TUJUAN A
Salin ulang persis baris-baris entri di bawah, mulai dari baris pertama entri sampai baris yang memuat "click(x=328, y=442)", kedua ujungnya ikut disalin.

============

Al-Baghawî mendalami ilmu-ilmu agama kepada sejumlah tokoh pada zamannya, di antaranya adalah al-Qâdhî Hasan atau al-Qâdhî al-Husayn ibn Muhammad al-Marwarûdzî, pemilik Kitâb al-Ta’lîqah (khusus fikih dan hadits), Abû ‘Umar ‘Abd al-Wâhid ibn Ahmad al-Malîhî, Abû al-Hasan ‘Abd al-Rahmân al-Dâwudî, Abû al-Hasan ibn Muhammad ibn Muhammad al-Syîrazî, Ya’qûb ibn Ahmad al-Shîrafî, Abû al-Hasan ‘Alî ibn Yûsuf al-Juwaynî, Abû al-Fadhl Ziyâd ibn Muhammad al-Hanafî, Ahmad ibn Abī Nashr al-Kûfanî, Hisân al-Manî’î, Abû Bakar Muhammad ibn Abî al-Haytsam al-Turâbî. Adapun di antara murid-muridnya adalah Abû Manshûr, Abû al-Futûh al-Thâ´î, Abû al-Makârim Fadhullâh ibn Muhammad al-Nûqânî dan Fakr ‘Alî ibn al-Bukhârî, di mana keduanya meriwayatkan hadits dari beliau secara ijâzah.[18]
Menyebut beberapa pengakuan terhadap integritas kecendekiawanan al-Baghawî adalah sebagaimana berikut ini.
  1. Al-Suyûthî[19] menyatakan, “Imâmân fî al-tafsîr, imâmân fî al-hadîts wa imâmân fi al-fiqh.”
  2. Ibn Khalikân[20] mengilustrasikan dengan pernyataan, “Kâna bahrân fî al-‘ulûm.”

============

TUJUAN B
Tolong tentukan apakah setiap pernyataan berikut sesuai dengan kutipan tentang al-Baghawî di atas. Jawab ya atau tidak, lalu kutip kata-kata kutipan itu yang menjadi penentunya.
(i) Al-Qâdhî Hasan adalah pemilik Kitâb al-Ta’lîqah.
(ii) Abû Manshûr termasuk guru al-Baghawî.
(iii) Ibn Khalikân menggambarkan al-Baghawî dengan pernyataan “Kâna bahrân fî al-‘ulûm.”

============

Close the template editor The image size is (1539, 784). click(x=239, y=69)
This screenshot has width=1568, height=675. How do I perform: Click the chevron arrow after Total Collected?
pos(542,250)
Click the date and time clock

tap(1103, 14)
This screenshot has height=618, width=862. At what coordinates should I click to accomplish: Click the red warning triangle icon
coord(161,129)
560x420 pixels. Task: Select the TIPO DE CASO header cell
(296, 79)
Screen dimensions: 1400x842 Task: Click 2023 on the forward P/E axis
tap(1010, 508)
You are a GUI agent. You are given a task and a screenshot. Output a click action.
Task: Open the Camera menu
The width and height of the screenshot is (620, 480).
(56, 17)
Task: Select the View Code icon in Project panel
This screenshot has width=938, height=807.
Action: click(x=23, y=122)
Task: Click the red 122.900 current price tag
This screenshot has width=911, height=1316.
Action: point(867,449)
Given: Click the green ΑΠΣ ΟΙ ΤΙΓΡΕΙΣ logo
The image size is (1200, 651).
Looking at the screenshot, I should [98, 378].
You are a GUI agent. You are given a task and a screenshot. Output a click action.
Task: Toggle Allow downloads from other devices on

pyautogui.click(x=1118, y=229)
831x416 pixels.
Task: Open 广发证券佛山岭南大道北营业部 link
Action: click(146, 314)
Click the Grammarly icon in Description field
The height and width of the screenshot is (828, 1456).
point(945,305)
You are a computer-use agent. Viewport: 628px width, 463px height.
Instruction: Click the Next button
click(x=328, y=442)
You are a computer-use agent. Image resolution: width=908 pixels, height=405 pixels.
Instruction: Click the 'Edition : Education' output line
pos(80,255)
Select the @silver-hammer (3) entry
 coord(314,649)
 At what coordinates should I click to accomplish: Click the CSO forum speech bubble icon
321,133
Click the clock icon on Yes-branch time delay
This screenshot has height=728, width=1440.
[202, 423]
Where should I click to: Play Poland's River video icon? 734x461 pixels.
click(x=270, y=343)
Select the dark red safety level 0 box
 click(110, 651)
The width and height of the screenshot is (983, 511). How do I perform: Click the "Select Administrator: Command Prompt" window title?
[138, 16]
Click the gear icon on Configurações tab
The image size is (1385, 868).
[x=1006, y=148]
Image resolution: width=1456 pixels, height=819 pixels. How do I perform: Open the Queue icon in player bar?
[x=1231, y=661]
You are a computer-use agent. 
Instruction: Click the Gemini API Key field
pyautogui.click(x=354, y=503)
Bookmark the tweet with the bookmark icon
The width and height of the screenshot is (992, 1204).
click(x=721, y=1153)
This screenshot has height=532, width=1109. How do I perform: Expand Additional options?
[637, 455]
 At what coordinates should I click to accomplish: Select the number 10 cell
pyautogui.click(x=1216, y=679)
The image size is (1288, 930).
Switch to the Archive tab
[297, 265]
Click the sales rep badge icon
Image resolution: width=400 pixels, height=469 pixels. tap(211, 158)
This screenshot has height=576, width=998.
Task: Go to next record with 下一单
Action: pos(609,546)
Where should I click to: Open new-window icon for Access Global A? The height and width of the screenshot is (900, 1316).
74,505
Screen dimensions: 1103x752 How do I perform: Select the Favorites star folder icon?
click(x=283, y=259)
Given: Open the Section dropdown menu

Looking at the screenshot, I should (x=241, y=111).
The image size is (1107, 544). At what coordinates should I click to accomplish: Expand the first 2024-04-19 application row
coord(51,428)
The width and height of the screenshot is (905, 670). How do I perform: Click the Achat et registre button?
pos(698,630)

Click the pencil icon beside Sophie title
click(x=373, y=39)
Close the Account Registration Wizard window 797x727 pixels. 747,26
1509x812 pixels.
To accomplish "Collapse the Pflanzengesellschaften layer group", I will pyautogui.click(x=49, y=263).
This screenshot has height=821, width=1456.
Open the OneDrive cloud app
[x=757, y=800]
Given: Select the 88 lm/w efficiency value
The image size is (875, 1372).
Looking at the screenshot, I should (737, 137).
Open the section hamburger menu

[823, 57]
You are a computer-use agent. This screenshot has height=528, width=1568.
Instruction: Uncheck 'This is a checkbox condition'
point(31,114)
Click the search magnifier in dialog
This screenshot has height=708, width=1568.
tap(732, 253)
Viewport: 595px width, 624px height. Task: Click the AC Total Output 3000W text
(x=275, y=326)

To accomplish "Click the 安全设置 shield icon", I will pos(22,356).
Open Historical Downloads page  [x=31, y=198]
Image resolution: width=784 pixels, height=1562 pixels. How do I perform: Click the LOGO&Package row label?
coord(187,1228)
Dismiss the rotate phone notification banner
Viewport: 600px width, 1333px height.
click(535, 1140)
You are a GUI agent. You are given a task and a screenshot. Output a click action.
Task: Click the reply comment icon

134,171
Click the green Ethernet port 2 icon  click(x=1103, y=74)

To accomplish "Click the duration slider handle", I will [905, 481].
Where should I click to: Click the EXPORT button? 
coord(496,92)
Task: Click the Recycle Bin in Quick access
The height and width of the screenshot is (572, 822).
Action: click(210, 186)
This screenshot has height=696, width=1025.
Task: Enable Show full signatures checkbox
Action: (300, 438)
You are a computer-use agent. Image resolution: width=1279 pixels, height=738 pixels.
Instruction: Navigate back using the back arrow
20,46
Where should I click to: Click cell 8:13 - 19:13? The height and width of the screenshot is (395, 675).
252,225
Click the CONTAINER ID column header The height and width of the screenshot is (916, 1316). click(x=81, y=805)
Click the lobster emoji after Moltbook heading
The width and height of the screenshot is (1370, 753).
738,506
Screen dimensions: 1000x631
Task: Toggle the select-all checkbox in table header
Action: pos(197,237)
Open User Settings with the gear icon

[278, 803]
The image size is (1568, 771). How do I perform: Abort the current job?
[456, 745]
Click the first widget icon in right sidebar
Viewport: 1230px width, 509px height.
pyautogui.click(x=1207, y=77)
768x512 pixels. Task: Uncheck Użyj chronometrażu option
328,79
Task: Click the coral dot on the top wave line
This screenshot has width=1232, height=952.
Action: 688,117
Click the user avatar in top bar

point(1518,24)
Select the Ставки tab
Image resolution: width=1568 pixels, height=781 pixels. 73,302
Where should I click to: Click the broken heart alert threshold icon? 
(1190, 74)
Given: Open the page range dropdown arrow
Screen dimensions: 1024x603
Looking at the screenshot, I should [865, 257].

============

HASIL YANG BENAR A
Close the template editor The image size is (1539, 784). click(x=239, y=69)
This screenshot has width=1568, height=675. How do I perform: Click the chevron arrow after Total Collected?
pos(542,250)
Click the date and time clock

tap(1103, 14)
This screenshot has height=618, width=862. At what coordinates should I click to accomplish: Click the red warning triangle icon
coord(161,129)
560x420 pixels. Task: Select the TIPO DE CASO header cell
(296, 79)
Screen dimensions: 1400x842 Task: Click 2023 on the forward P/E axis
tap(1010, 508)
You are a GUI agent. You are given a task and a screenshot. Output a click action.
Task: Open the Camera menu
The width and height of the screenshot is (620, 480).
(56, 17)
Task: Select the View Code icon in Project panel
This screenshot has width=938, height=807.
Action: click(x=23, y=122)
Task: Click the red 122.900 current price tag
This screenshot has width=911, height=1316.
Action: point(867,449)
Given: Click the green ΑΠΣ ΟΙ ΤΙΓΡΕΙΣ logo
The image size is (1200, 651).
Looking at the screenshot, I should [98, 378].
You are a GUI agent. You are given a task and a screenshot. Output a click action.
Task: Toggle Allow downloads from other devices on

pyautogui.click(x=1118, y=229)
831x416 pixels.
Task: Open 广发证券佛山岭南大道北营业部 link
Action: click(146, 314)
Click the Grammarly icon in Description field
The height and width of the screenshot is (828, 1456).
point(945,305)
You are a computer-use agent. Viewport: 628px width, 463px height.
Instruction: Click the Next button
click(x=328, y=442)

HASIL YANG BENAR B
(i) Ya: "al-Qâdhî Hasan atau al-Qâdhî al-Husayn ibn Muhammad al-Marwarûdzî, pemilik Kitâb al-Ta’lîqah"
(ii) Tidak: "Adapun di antara murid-muridnya adalah Abû Manshûr"
(iii) Ya: "Ibn Khalikân[20] mengilustrasikan dengan pernyataan, “Kâna bahrân fî al-‘ulûm.”"